Wednesday, April 27, 2016

my thoughts on Playing for time: making art as if the world mattered

Playing for Time: Making Art as if the World MatteredPlaying for Time: Making Art as if the World Mattered by Lucy Neal
My rating: 5 of 5 stars

I really liked this book. It is very much about collaborative, community based art work encouraging people to think about their communities, resilience and sustainability. Local sustainable food was a continuing theme. One of the projects looks at transitioning local practice, with the aim of more people in a particular area growing hops for local beer or growing food in areas around bus stops, with the idea of encouraging foraging. Librarians and libraries were key to many projects as there were strong information elements in some of the art works and projects - "the librarian is in". Reading through it sounded like there were collaborations with makers and craftivists as well. Another theme in the book was moving from bystanders to activists, with art, action and inclusion.

There are many ideas for how libraries could work with their communities, without the book being explicit about their inclusion. There was an excellent council project, called the Remakery, where (obviously) things were remade, including wood, textiles, bikes... This is a an excellent fit with maker spaces, as this is another slant on that, and brings together skills in the community, and through reuse, is good for the environment. Creativity was a key part of the Remakery as well, and it helped skills up people with classes in sewing, carpentry, computer repair.

Many projects would lend themselves to collecting material for local studies, like the wonderfully named 'Happiness bottles', recording happiness, and the diarykeepers project where locals recorded what was happening in their gardens. The Happy museum project manifesto is "exploring how contact with cultural experience can kickstart healthier and happier communities".

There is a lot that is whimsical within the book and a lot which is practical.

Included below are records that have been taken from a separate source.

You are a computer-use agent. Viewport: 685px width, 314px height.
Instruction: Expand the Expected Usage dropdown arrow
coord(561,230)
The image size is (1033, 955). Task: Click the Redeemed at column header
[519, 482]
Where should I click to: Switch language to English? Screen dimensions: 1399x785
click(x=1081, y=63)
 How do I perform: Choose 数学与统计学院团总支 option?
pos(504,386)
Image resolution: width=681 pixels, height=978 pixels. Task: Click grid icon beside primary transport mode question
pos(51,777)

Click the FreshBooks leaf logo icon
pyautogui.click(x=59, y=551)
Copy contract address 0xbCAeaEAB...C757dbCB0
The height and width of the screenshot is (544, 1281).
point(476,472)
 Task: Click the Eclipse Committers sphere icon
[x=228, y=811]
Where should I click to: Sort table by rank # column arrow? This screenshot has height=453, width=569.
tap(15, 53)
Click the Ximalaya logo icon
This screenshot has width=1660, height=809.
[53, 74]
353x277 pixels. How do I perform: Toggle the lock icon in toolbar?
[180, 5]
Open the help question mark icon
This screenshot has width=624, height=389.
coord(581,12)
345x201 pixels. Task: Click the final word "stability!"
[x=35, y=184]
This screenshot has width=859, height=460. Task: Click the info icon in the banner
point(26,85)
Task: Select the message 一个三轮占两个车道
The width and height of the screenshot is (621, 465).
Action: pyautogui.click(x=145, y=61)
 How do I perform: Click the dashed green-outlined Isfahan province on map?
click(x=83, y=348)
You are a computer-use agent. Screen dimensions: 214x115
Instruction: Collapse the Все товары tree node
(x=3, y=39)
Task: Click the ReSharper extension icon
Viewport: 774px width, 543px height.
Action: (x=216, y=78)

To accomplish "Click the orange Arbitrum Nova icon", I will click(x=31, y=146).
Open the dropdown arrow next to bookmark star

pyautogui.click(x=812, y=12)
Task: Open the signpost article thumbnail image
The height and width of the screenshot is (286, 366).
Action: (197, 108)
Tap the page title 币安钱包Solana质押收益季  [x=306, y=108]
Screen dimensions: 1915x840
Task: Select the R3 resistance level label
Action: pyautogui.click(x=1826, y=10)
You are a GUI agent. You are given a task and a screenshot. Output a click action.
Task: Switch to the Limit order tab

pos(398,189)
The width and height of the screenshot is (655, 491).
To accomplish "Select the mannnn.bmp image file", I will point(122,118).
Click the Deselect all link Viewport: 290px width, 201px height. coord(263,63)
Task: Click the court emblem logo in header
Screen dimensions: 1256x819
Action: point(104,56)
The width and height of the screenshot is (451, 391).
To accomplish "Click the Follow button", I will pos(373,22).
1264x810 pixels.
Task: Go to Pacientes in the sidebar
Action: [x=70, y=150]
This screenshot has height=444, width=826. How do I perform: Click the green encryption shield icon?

For many of the projects sufficient information is provided so that others can implement in their community, including hints about partners, costs and so on. It is very much about connecting people to other people and to place. They are projects which connect diverse communities and are inclusive. It is highly illustrated to show the projects with lots of description (so you could make the project happen).

It is not a book to be read quickly. It took me a long time to read, mainly because it is large and heavy, and so was not a commute read for me. It also had lots of ideas to think about, and I will read it again.

I did a search on Trove and this book is held in four libraries in Australia.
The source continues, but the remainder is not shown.